§ ИСХОДНЫЙ ФРАГМЕНТ
Позабылась по тихим столовым,

Над тобою, в лиловом…

Чтоб со скатерти трепетный круг

Не спускал своих жёлтых разлитий,

И мерцанья замедленных рук

Разводили там серые нити,

И чтоб ты разнимала с тоской

Эти нити одну за другой,

Разнимала и после клубила,

И сиреневой редью игла

За мерцающей кистью ходила.

А потом, равнодушно светла,

С тихим скрипом соломенных петель,

Бережливо простыни сколов,

Там заснула и ты, Добродетель,

Между путано-нежных мотков…

 

 

            Доля позёрства есть в утверждении Максимилиана Волошина о том, что «ничто не удавалось в стихах Иннокентия Фёдоровича так ярко, так полно, так убедительно законченно, как описание кошмаров и бессонниц». И снова взор затмила внешняя сторона: кошмары и бессонницы, «скрипы соломенных петель»! Как захватывает «калькуляция»! Как обескураживает она даже великих поэтов! Но попробуем понять, что же слышно в тихом скрипе, в бессоннице, одолевающей душу между путано-нежных мотков… Не само ли раздумье, когда слова беззвучны и уже готовы родиться, сорваться с губ, а поэт предпочитает молчать, быть может для того, чтобы «ночь позабылась полнее»?

§ ЧТО ТРЕБУЕТСЯ
Перепишите, пожалуйста, часть исходного фрагмента от слов «Разводили там серые» до слов «мерцающей кистью ходила.» включительно, поставив «спица» вместо «игла». Строки ниже к этому никакого отношения не имеют.

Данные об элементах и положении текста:
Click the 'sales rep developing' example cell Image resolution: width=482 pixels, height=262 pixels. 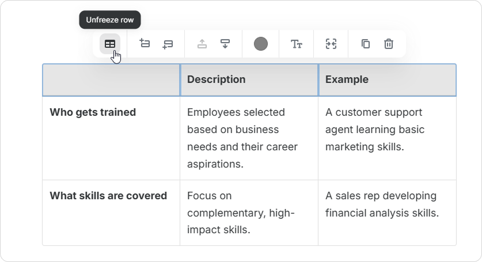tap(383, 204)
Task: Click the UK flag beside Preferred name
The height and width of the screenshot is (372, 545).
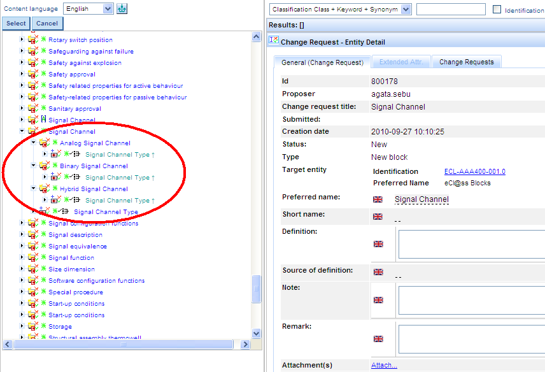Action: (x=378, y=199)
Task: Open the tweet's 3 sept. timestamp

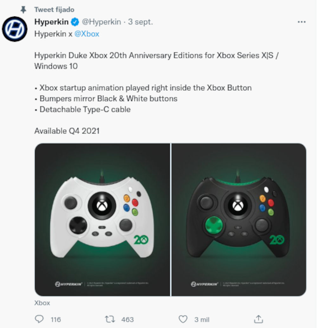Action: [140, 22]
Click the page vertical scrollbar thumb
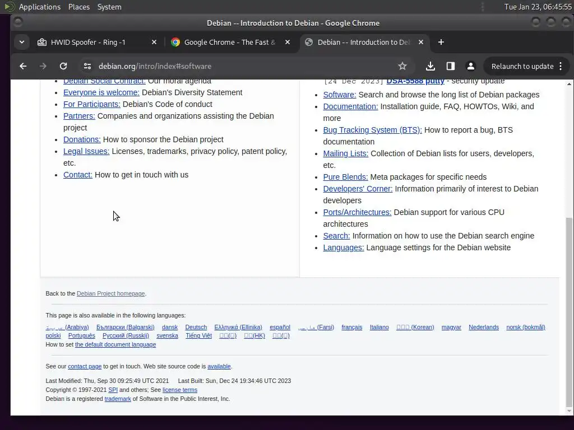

§ ВЫПОЛНЕННОЕ ЗАДАНИЕ
Разводили там серые нити,

И чтоб ты разнимала с тоской

Эти нити одну за другой,

Разнимала и после клубила,

И сиреневой редью спица

За мерцающей кистью ходила.